◆ **Task instructions**
Reproduce the records below verbatim, covering everything from the line containing "Click the Search button" down to the line containing "Click Clear Sheet", with both of those lines included.

◆ **Dataset entries**
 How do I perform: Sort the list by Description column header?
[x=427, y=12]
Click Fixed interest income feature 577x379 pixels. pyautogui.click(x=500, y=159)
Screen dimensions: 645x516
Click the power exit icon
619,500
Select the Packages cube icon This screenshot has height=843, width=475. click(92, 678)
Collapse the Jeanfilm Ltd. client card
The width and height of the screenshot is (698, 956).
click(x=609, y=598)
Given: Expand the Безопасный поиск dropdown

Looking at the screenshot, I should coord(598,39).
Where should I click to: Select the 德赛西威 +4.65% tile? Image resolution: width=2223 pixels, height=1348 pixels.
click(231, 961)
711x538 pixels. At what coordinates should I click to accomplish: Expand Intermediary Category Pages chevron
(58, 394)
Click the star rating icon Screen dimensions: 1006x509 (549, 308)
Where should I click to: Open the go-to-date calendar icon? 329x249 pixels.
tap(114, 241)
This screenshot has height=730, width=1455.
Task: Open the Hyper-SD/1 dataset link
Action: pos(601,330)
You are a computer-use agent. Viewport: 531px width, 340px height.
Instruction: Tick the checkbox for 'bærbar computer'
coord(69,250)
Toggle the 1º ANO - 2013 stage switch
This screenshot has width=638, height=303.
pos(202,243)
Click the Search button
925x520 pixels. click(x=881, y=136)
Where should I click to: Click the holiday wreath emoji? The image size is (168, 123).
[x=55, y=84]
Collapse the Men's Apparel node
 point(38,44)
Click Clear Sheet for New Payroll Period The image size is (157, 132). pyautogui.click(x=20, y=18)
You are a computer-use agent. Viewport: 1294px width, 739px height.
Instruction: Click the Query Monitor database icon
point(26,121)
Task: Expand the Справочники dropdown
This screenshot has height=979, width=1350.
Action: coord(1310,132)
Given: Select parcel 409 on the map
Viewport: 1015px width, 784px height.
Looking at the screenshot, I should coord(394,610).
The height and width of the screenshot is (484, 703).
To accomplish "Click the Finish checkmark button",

◆ **Response to this exercise**
Click the Search button
925x520 pixels. click(x=881, y=136)
Where should I click to: Click the holiday wreath emoji? The image size is (168, 123).
[x=55, y=84]
Collapse the Men's Apparel node
 point(38,44)
Click Clear Sheet for New Payroll Period The image size is (157, 132). pyautogui.click(x=20, y=18)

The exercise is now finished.